Syed Khursheed Shah opened the opposition’s innings by asking the speaker: “Are you (the government) really treating the federation as a federation?”
The leader of the opposition in the National Assembly was referring to discrepancies in the disbursement of federal funds to MNAs.
“Out of a total pool of Rs19 billion, [MNAs from] Punjab receives around Rs10.40bn, Fata gets Rs1.1bn, Sindh Rs800 million, Khyber Pakhtunkhwa Rs430m, Islamabad Rs700m and Balochistan gets a paltry Rs400m,” Mr Shah said, quoting from statistics.
“The amount the rest of the country gets is still lower than Punjab’s. Why are you toying with the federation in this way; Balochistan, Sindh and KP are already unhappy with you and as far as the Seraiki belt is concerned, I wager there won’t be many uplift schemes planned for them.”
Pointing towards the speaker, he said, “You are the custodian of this house… you can ask the government for an explanation. They should maintain some semblance of equality in this matter,” Mr Shah said.
In response, the speaker quietly referred the matter to the finance minister.
Mr Shah also took a swing at the prime minister’s kitchen-cabinet, asking, “Does anyone even tell the PM what is happening or is he still being kept in the dark?”
This line of attack was picked up again; first by the PPP’s Dr Nafisa Shah and then PTI’s Ghulam Sarwar.
Dr Shah first asked why the interior minister chose to give policy statements in press conferences rather than the floor of the house, before reminding the PM that he was elected by parliament.
“Although David Cameron is also accused of profiting from offshore companies in the Panama Papers, he is facing all questions himself in the House of Commons.

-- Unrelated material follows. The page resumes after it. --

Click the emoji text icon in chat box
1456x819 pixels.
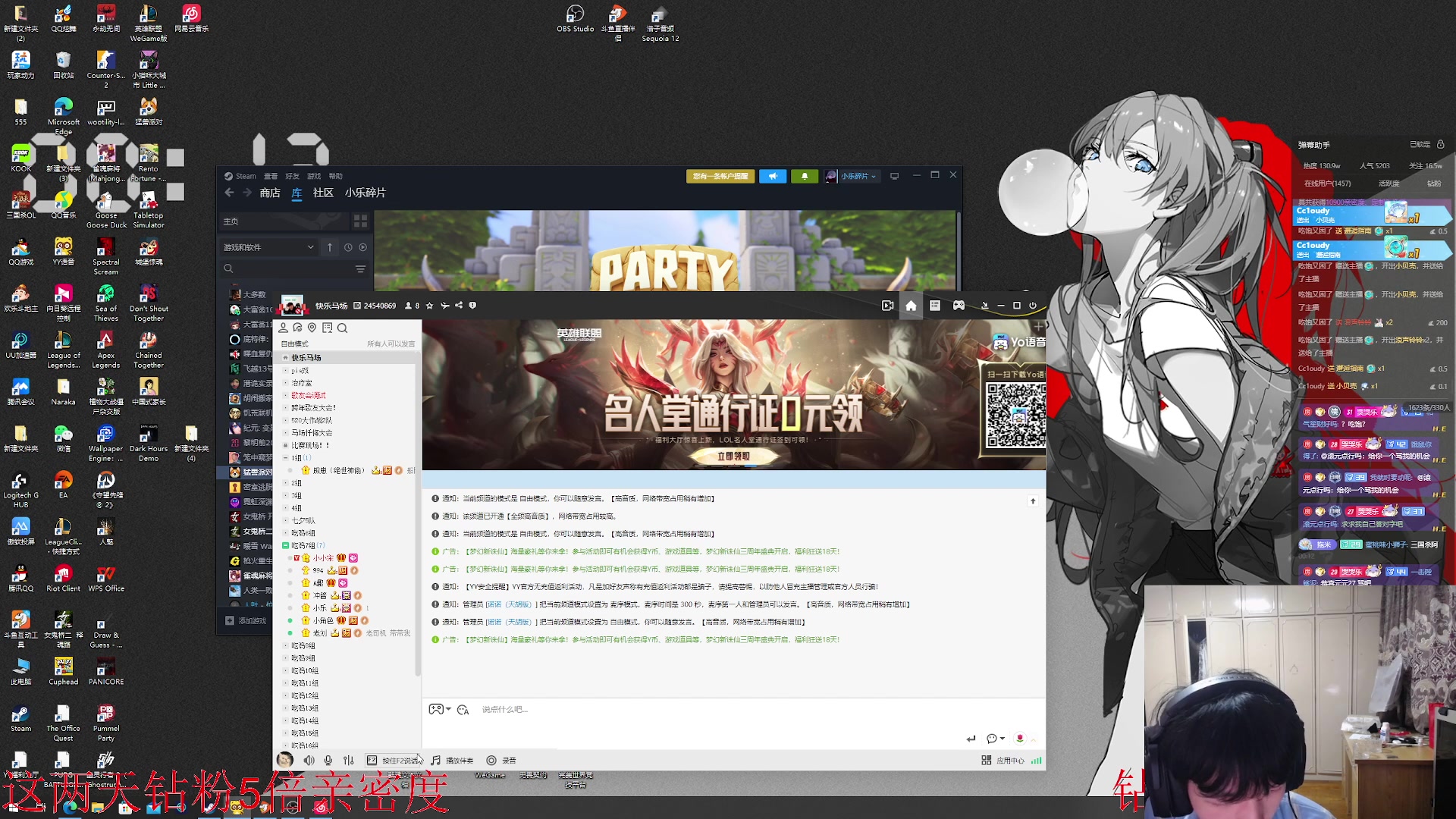463,710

But where is our PM? This is insulting to the house,” she said.
Mr Sarwar first criticised the way house business was conducted, saying that even lawmakers needed someone to intercede on their behalf in order to get a chance to speak on the floor.

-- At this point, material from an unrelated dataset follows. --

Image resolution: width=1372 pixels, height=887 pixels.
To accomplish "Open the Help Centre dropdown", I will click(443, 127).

Then, without naming him, he hit out at Chaudhry Nisar Ali Khan, saying that when parliament was in session, no minister should be allowed to hold press conferences.
Maltreatment of Pakhtuns
Although the state’s discriminatory attitude towards Pakhtuns and naturalised Afghans has repeatedly been pointed out in the house, Thursday saw animated debate on the subject, with members from nearly all parties — including the ruling PML-N — coming out in support of their Pakhtun brethren.
The matter was raised by PkMAP chief Mehmood Khan Achakzai, who told the house that nearly 100,000 Pakhtuns had their CNICs blocked because they were thought to be Afghans. “From Sialkot to Islamabad and from Quetta to Peshawar, anyone who has a beard or anyone who wears a turban is [considered] a terrorist.”

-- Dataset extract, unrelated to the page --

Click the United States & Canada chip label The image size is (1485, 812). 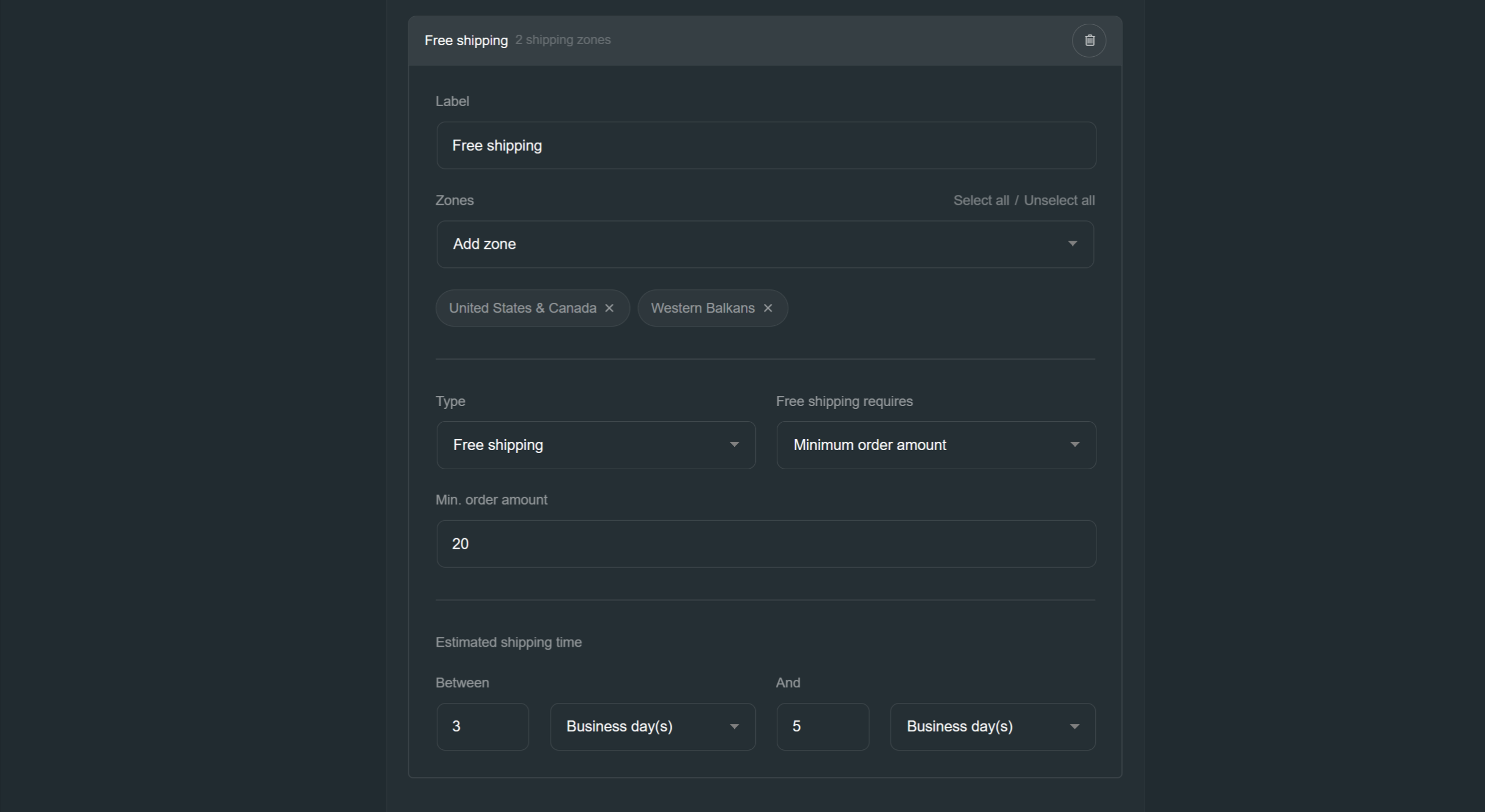[x=522, y=308]
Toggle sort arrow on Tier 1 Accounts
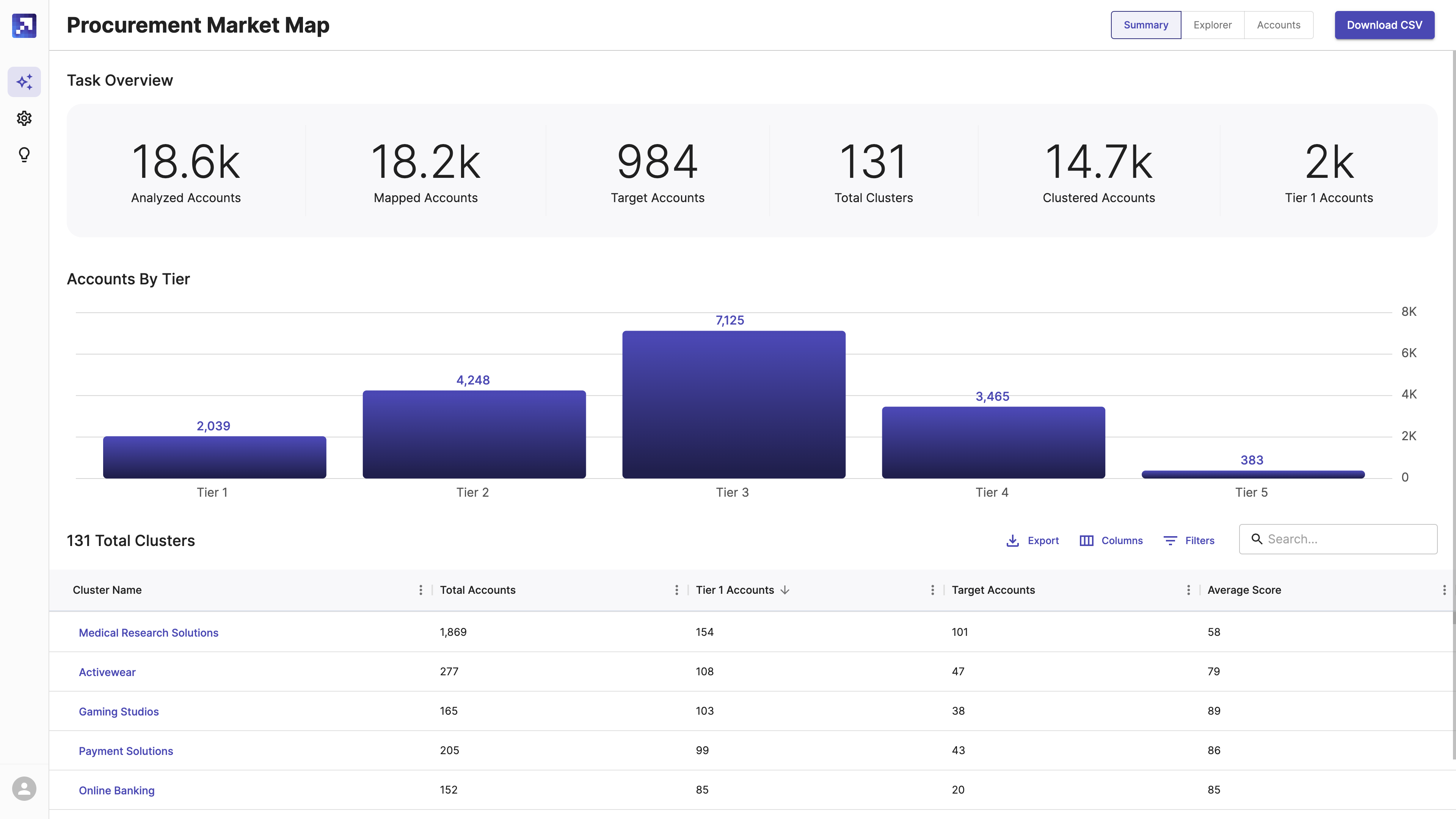The height and width of the screenshot is (819, 1456). click(784, 590)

“When a Pakhtun’s card is blocked, he can’t keep a bank account; can’t send his children to college; can’t go abroad or do business,” he said.
“I’m telling you, we are being trapped. The army is already stretched; it has one foot in Waziristan, another in Karachi and is also embroiled in Balochistan. The world doesn’t wish us well; when things come to a head, you will forget the Gadaffis and Assads of the world,” he said, ominously.
PTI’s Arif Alvi went even further, claiming that Pakhtuns in Karachi were extorted in the name of CNIC renewal and threatened with the cancellation of their cards if they didn’t pay up.
Aftab Sherpao pointed out that Afghan refugees were also being unnecessarily maltreated despite being registered under the aegis of UNHCR, saying that this was not the way civilised countries treated refugees.
ANP’s Ghulam Bilour expressed his incredulity at the double standard over immigrants. “A migrant from India can become president of the country, but Afghan refugees are treated like second-class citizens.”
JI’s Sahibzada Tariqullah also chimed in, saying that people who he knew to be citizens of Pakistan had been treated as foreigners and their CNICs were cancelled too.
From the treasury benches, Abdul Mannan of PML-N also voiced his support for naturalised Afghans, saying that several such families had been in Faisalabad for generations and had established successful businesses there, adding that he was personally prepared to vouch for such people and called on the government not to expel them summarily.